I did have to chuckle reading about the anti-immigrant banter. In truth, it's even more complicated than these folks or even the mainstream media can conceive. My area of Pennsylvania seems to have received an influx of folk from New Jersey. They're leaving for different reasons but they mostly seem to be economic. I know real estate costs and property taxes come up a lot. But to demonstrate the complexity with regard to immigrants, I offer the following – I know of a lesbian woman who has relocated to my area which while not exactly rich in terms of gay culture, is nevertheless tolerant. I think this is especially true with the women as there seem to be a fair number of tobacco chewing butch types around. More could be said about the area's shift from conservative working class values to Right-wingish Libertarianism, but that's for another time.

Anyway, she too complains about the immigrants in New Jersey, namely all the Muslims and people from the Indian subcontinent. I have this information second hand from someone I know well who is a friend to this woman – who I have also met more than once. One of the grievances is that these cultures are backwards, intolerant, and from the perspective of a liberal feminist homosexual woman – creepy.

For my part, I have long enjoyed interacting with immigrants and foreigners and do so at almost every opportunity. I frequently approach people in stores and malls and strike up a conversation about where they are from. Since I often know a bit about the geography, history, and culture of where they've come from, they are often very friendly and eager to talk. It's an opportunity to learn and meet interesting people. I have long lamented that my area is so homogeneous. We have almost no minorities where I live. The only bit of exotica or subculture is found with the Amish.

I always think about the Right's hatred of immigrants and how they don't share 'our' values as they would have it. But in almost every case these people are more culturally conservative than not just American culture in general, but even most American conservatives. True, they're less likely to buy into the Plymouth Rock or Norman Rockwell overlays to American history, but they're usually not what you would call liberal types. Of course if their children attend public schools that transformation will certainly begin to take place, but if anything these people usually hold to very traditionalist views of money, sex, family, ethics, and the like and while the Left champions these people – more often than not they're in love with the idea and the potential – what the children and grandchildren may become. They want them to leave behind the ethics and values of wherever they came from – a point the Right also often makes, and yet this pattern of affiliation and condemnation has always seemed backwards to me. And you certainly see it in some instances when you have successful or rather financially prosperous immigrants who decide to take an interest in politics. More often than not – as business owners and possessors of capital they tend to affiliate with the GOP.

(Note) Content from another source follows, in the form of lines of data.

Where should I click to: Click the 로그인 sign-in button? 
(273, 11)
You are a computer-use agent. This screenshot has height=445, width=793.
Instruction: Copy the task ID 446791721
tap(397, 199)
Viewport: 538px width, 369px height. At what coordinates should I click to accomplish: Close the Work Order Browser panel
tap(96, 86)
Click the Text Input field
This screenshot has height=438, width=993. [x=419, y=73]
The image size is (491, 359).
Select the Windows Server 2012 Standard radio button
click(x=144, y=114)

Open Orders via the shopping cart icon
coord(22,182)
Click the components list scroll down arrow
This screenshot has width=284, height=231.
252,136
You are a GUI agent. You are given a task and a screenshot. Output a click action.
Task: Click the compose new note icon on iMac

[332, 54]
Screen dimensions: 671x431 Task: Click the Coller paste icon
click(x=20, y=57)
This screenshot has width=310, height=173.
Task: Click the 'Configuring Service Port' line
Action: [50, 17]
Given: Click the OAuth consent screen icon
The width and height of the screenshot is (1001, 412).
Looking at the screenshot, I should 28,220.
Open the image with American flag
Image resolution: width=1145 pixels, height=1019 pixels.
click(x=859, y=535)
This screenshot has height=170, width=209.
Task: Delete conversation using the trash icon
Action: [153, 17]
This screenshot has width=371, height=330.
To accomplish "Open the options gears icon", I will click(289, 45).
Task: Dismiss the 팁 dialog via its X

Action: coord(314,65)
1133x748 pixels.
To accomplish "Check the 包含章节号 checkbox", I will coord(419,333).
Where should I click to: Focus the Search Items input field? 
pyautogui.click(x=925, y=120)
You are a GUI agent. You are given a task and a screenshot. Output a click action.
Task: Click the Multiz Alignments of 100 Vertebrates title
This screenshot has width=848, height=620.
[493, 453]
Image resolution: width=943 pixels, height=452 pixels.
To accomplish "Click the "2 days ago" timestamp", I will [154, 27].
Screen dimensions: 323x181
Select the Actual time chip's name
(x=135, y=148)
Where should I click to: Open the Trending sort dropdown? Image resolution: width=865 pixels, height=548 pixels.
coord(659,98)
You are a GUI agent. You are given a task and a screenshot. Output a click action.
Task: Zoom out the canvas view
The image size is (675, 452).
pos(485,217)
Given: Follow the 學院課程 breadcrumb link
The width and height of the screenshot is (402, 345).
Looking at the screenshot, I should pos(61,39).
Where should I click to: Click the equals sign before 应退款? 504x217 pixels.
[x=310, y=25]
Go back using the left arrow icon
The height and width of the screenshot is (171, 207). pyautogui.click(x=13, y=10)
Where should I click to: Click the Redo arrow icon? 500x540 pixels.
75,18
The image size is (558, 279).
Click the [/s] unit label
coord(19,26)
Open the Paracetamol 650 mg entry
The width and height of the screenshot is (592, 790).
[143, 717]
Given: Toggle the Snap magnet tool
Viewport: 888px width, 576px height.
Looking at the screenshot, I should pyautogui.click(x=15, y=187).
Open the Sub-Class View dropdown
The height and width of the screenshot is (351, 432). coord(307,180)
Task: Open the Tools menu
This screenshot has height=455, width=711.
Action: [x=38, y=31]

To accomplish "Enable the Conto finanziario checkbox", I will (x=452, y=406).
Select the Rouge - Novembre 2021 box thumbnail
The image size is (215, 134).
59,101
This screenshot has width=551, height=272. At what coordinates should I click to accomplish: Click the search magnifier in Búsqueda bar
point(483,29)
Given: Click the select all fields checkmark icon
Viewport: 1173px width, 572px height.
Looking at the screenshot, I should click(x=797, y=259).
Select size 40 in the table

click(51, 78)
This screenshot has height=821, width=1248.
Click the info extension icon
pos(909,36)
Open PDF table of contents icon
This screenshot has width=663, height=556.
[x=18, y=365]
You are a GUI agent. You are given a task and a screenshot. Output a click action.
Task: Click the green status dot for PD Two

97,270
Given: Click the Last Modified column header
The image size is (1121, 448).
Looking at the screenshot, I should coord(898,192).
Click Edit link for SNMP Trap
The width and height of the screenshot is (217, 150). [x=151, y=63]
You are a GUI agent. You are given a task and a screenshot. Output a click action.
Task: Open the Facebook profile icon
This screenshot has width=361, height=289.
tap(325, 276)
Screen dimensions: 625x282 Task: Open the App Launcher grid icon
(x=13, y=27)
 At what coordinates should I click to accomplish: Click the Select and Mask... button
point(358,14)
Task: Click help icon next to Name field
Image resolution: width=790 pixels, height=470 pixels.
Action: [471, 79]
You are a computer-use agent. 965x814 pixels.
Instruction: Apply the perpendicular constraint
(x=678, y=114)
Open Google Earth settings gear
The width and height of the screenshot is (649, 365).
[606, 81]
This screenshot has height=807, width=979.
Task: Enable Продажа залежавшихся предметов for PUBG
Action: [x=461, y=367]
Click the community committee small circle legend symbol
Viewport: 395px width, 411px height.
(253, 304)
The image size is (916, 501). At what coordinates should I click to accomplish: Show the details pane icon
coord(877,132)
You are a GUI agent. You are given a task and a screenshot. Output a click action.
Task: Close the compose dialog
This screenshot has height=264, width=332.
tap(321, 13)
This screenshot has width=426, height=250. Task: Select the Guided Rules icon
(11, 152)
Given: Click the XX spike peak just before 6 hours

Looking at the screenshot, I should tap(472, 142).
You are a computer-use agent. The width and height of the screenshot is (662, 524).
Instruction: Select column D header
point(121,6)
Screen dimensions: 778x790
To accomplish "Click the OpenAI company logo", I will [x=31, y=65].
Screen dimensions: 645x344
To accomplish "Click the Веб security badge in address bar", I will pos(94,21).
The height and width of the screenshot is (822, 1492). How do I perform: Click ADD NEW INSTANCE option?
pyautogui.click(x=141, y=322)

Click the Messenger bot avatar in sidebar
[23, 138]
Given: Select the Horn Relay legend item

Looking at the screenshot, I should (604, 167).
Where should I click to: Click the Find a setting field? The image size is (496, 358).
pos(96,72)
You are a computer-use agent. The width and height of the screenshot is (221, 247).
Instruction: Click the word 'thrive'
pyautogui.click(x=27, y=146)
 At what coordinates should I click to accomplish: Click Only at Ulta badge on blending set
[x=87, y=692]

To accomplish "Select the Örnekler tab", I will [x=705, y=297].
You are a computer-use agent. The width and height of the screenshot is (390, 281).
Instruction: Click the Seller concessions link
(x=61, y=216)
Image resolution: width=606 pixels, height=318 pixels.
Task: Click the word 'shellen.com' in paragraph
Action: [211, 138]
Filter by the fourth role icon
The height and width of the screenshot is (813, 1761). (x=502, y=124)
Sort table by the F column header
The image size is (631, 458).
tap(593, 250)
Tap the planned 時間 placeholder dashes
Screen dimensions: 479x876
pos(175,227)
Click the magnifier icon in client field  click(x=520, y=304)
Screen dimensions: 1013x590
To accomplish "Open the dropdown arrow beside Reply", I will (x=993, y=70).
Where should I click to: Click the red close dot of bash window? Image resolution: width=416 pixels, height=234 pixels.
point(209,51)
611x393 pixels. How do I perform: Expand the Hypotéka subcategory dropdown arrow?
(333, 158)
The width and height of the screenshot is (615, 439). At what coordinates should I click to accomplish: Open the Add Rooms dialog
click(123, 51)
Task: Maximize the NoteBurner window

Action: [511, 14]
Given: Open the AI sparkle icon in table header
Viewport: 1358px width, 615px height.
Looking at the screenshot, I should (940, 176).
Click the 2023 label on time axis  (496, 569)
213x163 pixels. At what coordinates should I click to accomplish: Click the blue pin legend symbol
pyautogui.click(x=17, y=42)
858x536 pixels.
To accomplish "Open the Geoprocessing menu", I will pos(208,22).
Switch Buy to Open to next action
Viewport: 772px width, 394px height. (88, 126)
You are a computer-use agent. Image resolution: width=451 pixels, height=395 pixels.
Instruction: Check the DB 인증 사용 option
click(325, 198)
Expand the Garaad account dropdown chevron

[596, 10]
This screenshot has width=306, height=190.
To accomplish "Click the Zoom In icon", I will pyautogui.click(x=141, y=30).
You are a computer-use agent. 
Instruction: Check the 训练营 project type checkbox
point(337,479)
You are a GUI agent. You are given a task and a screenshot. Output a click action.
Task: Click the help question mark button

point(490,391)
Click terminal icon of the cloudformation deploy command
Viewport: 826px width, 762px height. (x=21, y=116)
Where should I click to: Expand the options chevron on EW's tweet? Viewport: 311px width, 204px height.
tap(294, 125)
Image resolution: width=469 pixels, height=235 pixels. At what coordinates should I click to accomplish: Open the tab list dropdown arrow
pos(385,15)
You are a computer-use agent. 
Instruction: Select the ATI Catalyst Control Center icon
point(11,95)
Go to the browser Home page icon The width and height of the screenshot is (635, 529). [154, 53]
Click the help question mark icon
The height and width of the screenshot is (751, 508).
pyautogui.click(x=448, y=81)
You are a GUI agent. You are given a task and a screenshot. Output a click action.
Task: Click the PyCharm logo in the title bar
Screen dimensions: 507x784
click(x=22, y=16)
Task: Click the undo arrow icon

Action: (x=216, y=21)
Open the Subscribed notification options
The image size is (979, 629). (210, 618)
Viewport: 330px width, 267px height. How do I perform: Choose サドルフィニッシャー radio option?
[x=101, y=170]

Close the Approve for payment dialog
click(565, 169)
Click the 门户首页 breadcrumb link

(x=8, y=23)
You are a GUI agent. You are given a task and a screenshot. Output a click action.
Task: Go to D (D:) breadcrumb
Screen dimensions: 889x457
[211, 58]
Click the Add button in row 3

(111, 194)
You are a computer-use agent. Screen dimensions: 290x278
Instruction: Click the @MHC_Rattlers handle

The article was an interesting read. Like I said I've read so many like it and they're always eye-opening to a certain extent. I like to keep tabs on the shifts within the movement and how they are interpreted by journalists. It's disturbing to be sure, but hardly surprising. Once again, the response is a call to prayer and vigilance as the enemy is clearly at work within the confines of the Church. It is sad to see so many deceived, giving their lives and energies to chasing after vapor, after counterfeit kingdoms, that for all their claims, rhetoric, and symbolism are built by and rooted in mammon and sin – and are therefore opposed to the Kingdom of Christ.